* Written task *
Copy out all of the records below word for word, keeping every line as it stands.

──────────────────────────────

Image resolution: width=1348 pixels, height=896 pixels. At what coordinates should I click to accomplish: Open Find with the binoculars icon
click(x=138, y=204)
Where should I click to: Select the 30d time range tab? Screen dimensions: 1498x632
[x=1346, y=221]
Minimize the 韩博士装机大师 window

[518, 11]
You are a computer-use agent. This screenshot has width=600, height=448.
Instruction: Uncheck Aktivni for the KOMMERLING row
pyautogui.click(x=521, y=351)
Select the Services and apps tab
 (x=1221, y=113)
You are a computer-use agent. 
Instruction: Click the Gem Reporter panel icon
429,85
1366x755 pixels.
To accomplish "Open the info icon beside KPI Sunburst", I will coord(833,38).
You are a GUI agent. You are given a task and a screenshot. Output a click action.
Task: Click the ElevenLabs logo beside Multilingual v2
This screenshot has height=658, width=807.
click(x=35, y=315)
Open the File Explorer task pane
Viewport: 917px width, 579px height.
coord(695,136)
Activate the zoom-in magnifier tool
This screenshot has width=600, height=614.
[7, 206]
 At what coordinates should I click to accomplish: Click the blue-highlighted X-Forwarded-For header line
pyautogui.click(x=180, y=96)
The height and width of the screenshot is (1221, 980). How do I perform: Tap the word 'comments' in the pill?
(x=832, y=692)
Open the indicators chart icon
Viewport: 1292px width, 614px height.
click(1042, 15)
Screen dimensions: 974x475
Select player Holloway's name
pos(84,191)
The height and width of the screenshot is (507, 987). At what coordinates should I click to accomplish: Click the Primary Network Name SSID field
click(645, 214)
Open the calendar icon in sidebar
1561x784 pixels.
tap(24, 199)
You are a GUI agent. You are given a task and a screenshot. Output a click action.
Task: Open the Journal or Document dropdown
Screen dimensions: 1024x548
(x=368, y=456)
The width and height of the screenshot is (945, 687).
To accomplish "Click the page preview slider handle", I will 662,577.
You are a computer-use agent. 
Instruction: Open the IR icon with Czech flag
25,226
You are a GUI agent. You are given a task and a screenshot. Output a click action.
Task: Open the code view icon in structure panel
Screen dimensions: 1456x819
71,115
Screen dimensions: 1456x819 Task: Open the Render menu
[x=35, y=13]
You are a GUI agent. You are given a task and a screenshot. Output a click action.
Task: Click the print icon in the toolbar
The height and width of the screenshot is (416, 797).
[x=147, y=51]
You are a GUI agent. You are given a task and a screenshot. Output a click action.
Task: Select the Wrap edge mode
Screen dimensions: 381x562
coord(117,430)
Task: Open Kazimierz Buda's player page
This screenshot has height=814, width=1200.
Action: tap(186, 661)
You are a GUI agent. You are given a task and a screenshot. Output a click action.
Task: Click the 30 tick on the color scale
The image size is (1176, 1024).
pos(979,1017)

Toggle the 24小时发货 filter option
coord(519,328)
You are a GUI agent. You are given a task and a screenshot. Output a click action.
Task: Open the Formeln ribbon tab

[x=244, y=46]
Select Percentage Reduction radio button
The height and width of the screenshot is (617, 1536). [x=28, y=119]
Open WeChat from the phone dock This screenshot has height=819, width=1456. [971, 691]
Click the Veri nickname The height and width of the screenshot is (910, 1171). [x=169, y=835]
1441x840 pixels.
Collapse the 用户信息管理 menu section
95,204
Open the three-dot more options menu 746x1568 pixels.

──────────────────────────────

* Finished task *
Image resolution: width=1348 pixels, height=896 pixels. At what coordinates should I click to accomplish: Open Find with the binoculars icon
click(x=138, y=204)
Where should I click to: Select the 30d time range tab? Screen dimensions: 1498x632
[x=1346, y=221]
Minimize the 韩博士装机大师 window

[518, 11]
You are a computer-use agent. This screenshot has width=600, height=448.
Instruction: Uncheck Aktivni for the KOMMERLING row
pyautogui.click(x=521, y=351)
Select the Services and apps tab
 (x=1221, y=113)
You are a computer-use agent. 
Instruction: Click the Gem Reporter panel icon
429,85
1366x755 pixels.
To accomplish "Open the info icon beside KPI Sunburst", I will coord(833,38).
You are a GUI agent. You are given a task and a screenshot. Output a click action.
Task: Click the ElevenLabs logo beside Multilingual v2
This screenshot has height=658, width=807.
click(x=35, y=315)
Open the File Explorer task pane
Viewport: 917px width, 579px height.
coord(695,136)
Activate the zoom-in magnifier tool
This screenshot has width=600, height=614.
[7, 206]
 At what coordinates should I click to accomplish: Click the blue-highlighted X-Forwarded-For header line
pyautogui.click(x=180, y=96)
The height and width of the screenshot is (1221, 980). How do I perform: Tap the word 'comments' in the pill?
(x=832, y=692)
Open the indicators chart icon
Viewport: 1292px width, 614px height.
click(1042, 15)
Screen dimensions: 974x475
Select player Holloway's name
pos(84,191)
The height and width of the screenshot is (507, 987). At what coordinates should I click to accomplish: Click the Primary Network Name SSID field
click(645, 214)
Open the calendar icon in sidebar
1561x784 pixels.
tap(24, 199)
You are a GUI agent. You are given a task and a screenshot. Output a click action.
Task: Open the Journal or Document dropdown
Screen dimensions: 1024x548
(x=368, y=456)
The width and height of the screenshot is (945, 687).
To accomplish "Click the page preview slider handle", I will 662,577.
You are a computer-use agent. 
Instruction: Open the IR icon with Czech flag
25,226
You are a GUI agent. You are given a task and a screenshot. Output a click action.
Task: Open the code view icon in structure panel
Screen dimensions: 1456x819
71,115
Screen dimensions: 1456x819 Task: Open the Render menu
[x=35, y=13]
You are a GUI agent. You are given a task and a screenshot. Output a click action.
Task: Click the print icon in the toolbar
The height and width of the screenshot is (416, 797).
[x=147, y=51]
You are a GUI agent. You are given a task and a screenshot. Output a click action.
Task: Select the Wrap edge mode
Screen dimensions: 381x562
coord(117,430)
Task: Open Kazimierz Buda's player page
This screenshot has height=814, width=1200.
Action: tap(186, 661)
You are a GUI agent. You are given a task and a screenshot. Output a click action.
Task: Click the 30 tick on the color scale
The image size is (1176, 1024).
pos(979,1017)

Toggle the 24小时发货 filter option
coord(519,328)
You are a GUI agent. You are given a task and a screenshot. Output a click action.
Task: Open the Formeln ribbon tab

[x=244, y=46]
Select Percentage Reduction radio button
The height and width of the screenshot is (617, 1536). [x=28, y=119]
Open WeChat from the phone dock This screenshot has height=819, width=1456. [971, 691]
Click the Veri nickname The height and width of the screenshot is (910, 1171). [x=169, y=835]
1441x840 pixels.
Collapse the 用户信息管理 menu section
95,204
Open the three-dot more options menu 746x1568 pixels.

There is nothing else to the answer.